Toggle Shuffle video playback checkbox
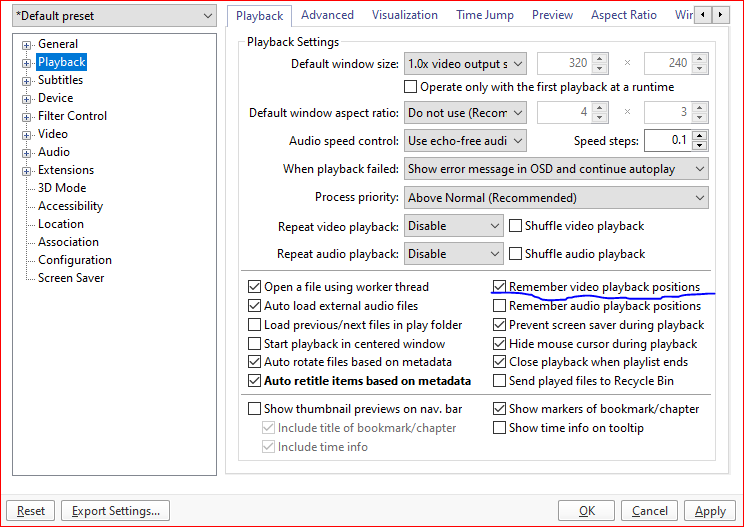This screenshot has width=744, height=527. tap(517, 226)
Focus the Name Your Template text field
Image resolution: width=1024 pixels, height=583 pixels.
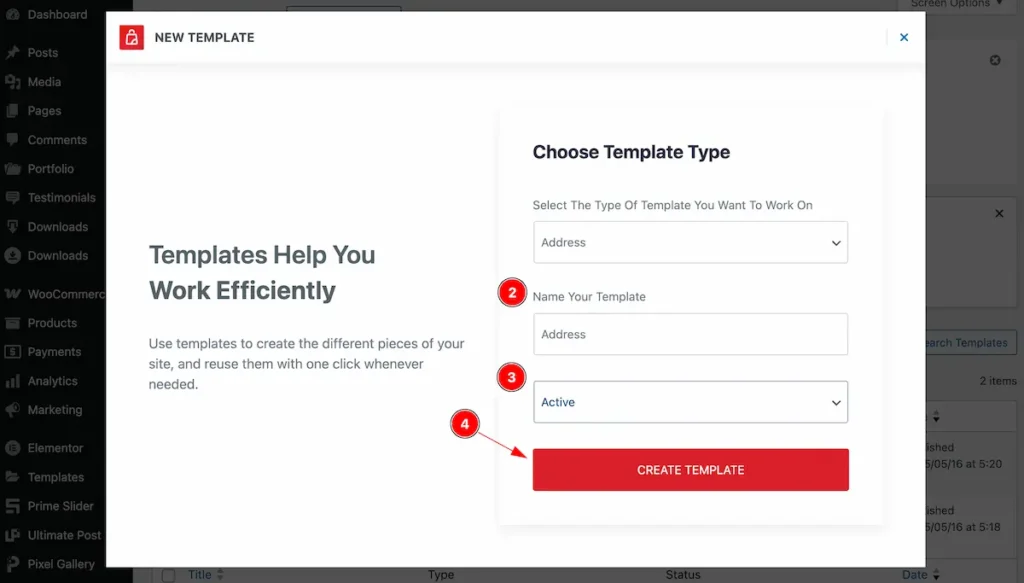click(690, 334)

====================

WRITTEN REQUEST:
Copy out every entry above word for word, omitting the images.

FINAL RESULT:
Toggle Shuffle video playback checkbox
This screenshot has width=744, height=527. tap(517, 226)
Focus the Name Your Template text field
Image resolution: width=1024 pixels, height=583 pixels.
click(690, 334)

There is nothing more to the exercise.